Friday, September 11, 2009

Foodie Friday: Brownie Mosaic Cheesecake


Wowie, wow, wow. This has got to be one of the yummiest things that I have ever made. (If I do say so myself.) Thanks Brown Eyed Baker for this delicious recipe.

My parents were here over Labor Day weekend. Since it was my moms birthday a few days later I thought that I would make her a birthday cake. Now I could have recreated some of the cakes that I made her in my youth. (I would bake a box cake and then make powdered sugar frosting without a recipe. I would always try my hand at "fancy" icing. This usually involved a Ziplock Bag and dying the frosting. Somehow the frosting always ended up looking the color of mint toothpaste.) Instead, I decided that since we are both a bit older, the occasion called for a more mature recipe. I found this and knew that I had to give it a try.

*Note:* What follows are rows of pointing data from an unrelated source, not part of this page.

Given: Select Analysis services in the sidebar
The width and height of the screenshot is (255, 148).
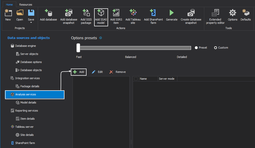Looking at the screenshot, I should [35, 94].
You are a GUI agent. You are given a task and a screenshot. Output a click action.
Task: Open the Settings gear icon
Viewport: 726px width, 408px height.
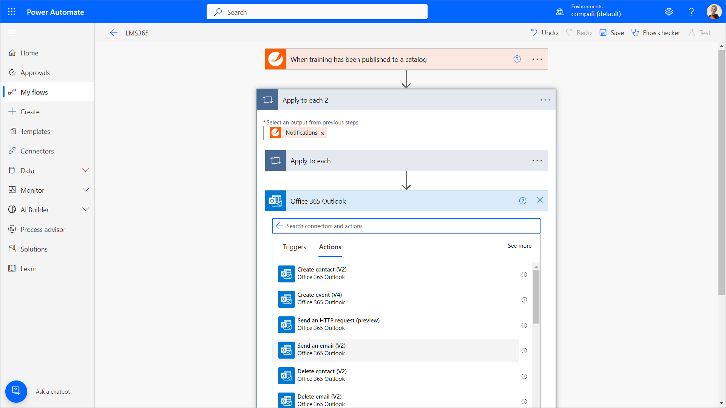tap(669, 12)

(I am hoping that this cake made up for the fact that I am not done making her birthday present yet.)


Part One: Brownies
4 oz unsweetened chocolate
3/4 c butter
1 3/4 c sugar
3 eggs
1 t vanilla
1/2 t salt
1 c flour

Preheat oven to 350. Line a 13x9 baking pan with foil, with ends of foil extending out over the sides. Grease the foil.
Microwave chocolate and butter in large microwaveable bowl on high for 2 minutes or until butter is melted. Stir until chocolate is completely melted. Stir in sugar. Blend in eggs and vanilla. Add flour and salt; mix well. Spread into prepared pan.
Bake 30-35 minuted or until toothpick inserted in the center comes out with fudgy crumbs. (Do not overbake.) Cool in pan on a wire rack. Remove brownies from pan using foil handles.
Cool brownies, then cut them into 3/4 to 1 inch squares for use in the cheesecake. You will need two cups for the cheesecake. What you do with the remaining schnibbles is up to you. ;o)

Part Two: Crumb Crust
(These measurements are for a doubled crust as per the Brown Eyed Baker's suggestion.)
3 c finely ground Oreos
10 T butter, melted
2/3 c sugar
1/4 t salt

Stir together and press into the bottom and 1 inch up the side of a buttered 10 inch springform pan.

Part Three: Cheesecake
3 (8 oz) packages of cream cheese softened
1 c sugar
4 large eggs
1 t vanilla

Preheat oven to 350.
Beat together cream cheese and sugar until fluffy. Add eggs, one at a time, then vanilla, beating on low speed after each ingredient is incorporated and scraping down bowl between additions.
Fold brownie cubes in very gently and pour mixture into prepared pan. Put springform pan in shallow baking pan in middle of the oven. Bake for 45 minuted, or until cake is set three inches from edge, but center is still slightly wobbly when pan is gently shaken.

Part Four: Chocolate Ganache
3 oz bittersweet chocolate, finely chopped
4 T butter
1/4 c heavy cream
1/2 t vanilla
1 T powdered sugar

Place finely chopped chocolate in medium size mixing bowl. Scald the butter and cream together in a saucepan. Pour the cream mixture over the chocolate and stir until the chocolate is completely melted. Whisk in vanilla and then whisk in powdered sugar until smooth. Spread over cooled cheesecake while ganache is still warm. Chill until ready to serve.

2 comments:

Emily said...

Just gained five pounds. Just from reading this. But oh boy does this look worth the 5 pounds!

Michelle {Brown Eyed Baker} said...

I'm so happy that you and your family enjoyed this cheesecake! Happy Birthday to your mom!